**SUPPLIED DATA**.
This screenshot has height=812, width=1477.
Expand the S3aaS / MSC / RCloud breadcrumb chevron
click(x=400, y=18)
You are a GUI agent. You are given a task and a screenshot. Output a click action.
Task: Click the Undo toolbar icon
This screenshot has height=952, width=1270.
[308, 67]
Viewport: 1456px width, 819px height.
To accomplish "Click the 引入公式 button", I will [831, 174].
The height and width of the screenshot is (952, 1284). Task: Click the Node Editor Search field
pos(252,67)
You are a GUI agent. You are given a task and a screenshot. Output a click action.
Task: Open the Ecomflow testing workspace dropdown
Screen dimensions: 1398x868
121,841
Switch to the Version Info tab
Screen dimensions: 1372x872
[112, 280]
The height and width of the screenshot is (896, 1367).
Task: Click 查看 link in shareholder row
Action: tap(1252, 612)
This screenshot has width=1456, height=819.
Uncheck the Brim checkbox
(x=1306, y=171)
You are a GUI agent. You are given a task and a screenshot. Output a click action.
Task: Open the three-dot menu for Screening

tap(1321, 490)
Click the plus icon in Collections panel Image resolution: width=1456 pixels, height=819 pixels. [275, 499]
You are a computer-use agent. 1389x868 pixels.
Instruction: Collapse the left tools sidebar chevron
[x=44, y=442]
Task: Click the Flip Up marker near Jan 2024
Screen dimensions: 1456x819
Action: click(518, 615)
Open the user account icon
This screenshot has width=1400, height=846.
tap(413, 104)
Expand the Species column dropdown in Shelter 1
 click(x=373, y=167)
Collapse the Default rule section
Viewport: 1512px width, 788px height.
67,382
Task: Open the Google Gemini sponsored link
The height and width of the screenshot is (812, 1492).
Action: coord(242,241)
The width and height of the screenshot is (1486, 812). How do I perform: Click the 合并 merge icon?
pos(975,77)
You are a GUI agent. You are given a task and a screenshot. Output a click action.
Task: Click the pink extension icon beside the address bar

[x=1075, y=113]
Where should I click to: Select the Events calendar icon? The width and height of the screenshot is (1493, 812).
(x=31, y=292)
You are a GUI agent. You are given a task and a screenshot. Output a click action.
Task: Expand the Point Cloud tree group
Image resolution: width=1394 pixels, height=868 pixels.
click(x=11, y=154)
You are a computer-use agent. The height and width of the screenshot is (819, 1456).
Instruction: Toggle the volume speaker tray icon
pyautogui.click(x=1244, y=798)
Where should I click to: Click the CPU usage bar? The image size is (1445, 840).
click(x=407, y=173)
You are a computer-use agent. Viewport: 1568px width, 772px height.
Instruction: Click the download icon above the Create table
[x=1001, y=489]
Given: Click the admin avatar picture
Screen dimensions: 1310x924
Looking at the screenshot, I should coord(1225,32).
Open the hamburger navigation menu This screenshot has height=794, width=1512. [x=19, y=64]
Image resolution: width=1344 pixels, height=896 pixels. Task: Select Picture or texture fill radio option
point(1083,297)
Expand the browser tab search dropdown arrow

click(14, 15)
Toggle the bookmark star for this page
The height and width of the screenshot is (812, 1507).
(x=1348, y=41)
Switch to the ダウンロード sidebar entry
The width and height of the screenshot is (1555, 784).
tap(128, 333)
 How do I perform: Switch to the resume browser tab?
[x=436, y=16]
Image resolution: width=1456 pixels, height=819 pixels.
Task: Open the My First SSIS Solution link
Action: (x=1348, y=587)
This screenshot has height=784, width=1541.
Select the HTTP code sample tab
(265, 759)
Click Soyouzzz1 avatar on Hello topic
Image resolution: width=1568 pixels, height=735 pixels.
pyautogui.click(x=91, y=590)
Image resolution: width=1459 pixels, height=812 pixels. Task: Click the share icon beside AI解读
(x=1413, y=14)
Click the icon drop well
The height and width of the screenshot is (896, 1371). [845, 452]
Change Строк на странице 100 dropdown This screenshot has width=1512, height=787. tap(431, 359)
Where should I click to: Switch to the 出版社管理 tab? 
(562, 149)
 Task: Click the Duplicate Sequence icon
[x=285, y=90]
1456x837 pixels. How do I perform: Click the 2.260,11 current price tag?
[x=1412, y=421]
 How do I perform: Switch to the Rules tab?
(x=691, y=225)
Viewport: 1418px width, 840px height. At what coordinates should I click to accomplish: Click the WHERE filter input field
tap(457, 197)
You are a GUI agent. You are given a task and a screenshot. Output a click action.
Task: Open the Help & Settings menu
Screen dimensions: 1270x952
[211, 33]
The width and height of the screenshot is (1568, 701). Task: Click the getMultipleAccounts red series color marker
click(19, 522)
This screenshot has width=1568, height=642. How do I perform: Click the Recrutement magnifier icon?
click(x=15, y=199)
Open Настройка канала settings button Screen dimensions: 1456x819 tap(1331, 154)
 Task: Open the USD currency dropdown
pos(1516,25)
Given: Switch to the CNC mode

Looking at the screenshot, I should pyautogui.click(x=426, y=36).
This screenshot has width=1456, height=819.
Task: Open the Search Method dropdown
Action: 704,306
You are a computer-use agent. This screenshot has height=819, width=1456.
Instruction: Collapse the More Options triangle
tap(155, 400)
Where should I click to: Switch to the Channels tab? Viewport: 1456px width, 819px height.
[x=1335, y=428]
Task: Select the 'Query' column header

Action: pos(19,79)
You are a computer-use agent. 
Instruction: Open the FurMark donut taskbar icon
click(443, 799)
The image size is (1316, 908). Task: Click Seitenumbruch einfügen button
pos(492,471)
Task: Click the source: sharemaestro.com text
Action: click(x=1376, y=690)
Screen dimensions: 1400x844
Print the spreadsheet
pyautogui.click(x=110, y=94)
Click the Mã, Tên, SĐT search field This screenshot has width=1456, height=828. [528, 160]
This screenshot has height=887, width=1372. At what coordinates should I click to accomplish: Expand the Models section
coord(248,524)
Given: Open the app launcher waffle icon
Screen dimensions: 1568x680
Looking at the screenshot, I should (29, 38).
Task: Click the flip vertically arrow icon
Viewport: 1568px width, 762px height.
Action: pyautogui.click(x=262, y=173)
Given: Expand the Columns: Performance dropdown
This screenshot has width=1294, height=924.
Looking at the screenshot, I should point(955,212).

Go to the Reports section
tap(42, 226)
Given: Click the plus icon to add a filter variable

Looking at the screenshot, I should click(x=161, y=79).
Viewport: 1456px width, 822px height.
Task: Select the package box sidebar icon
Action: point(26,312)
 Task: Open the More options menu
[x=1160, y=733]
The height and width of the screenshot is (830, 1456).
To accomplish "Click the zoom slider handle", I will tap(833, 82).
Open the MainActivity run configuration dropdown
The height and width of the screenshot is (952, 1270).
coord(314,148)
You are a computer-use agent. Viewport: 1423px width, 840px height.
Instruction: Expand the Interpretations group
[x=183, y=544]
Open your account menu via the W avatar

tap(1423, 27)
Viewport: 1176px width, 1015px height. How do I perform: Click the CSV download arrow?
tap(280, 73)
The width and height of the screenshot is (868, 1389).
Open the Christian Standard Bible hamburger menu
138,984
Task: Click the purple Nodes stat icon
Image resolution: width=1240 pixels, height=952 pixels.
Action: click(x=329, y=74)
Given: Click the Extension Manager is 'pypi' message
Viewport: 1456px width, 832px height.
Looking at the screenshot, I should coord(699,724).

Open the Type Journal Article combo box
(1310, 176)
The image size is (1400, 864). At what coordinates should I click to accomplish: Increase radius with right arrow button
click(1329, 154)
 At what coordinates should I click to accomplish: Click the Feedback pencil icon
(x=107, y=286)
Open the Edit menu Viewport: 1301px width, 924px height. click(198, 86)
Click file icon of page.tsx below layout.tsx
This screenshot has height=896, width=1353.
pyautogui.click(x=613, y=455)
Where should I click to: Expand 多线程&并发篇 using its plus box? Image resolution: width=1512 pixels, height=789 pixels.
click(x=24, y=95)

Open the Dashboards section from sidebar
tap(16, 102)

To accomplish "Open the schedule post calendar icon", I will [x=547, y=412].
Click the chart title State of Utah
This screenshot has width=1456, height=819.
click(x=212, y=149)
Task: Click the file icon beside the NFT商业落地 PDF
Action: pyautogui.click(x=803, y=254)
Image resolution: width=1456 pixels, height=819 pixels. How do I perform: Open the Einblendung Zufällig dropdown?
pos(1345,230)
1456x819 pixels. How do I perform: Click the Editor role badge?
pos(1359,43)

**AIM OF THE EXERCISE**.
Report every line of the entries that carries the word "computer".

**RESPONSE FOR THIS EXERCISE**.
You are a computer-use agent. 1389x868 pixels.
You are a computer-use agent. The height and width of the screenshot is (819, 1456).
You are a computer-use agent. Viewport: 1568px width, 772px height.
You are a computer-use agent. This screenshot has height=819, width=1456.
You are a computer-use agent. 
You are a computer-use agent. Viewport: 1423px width, 840px height.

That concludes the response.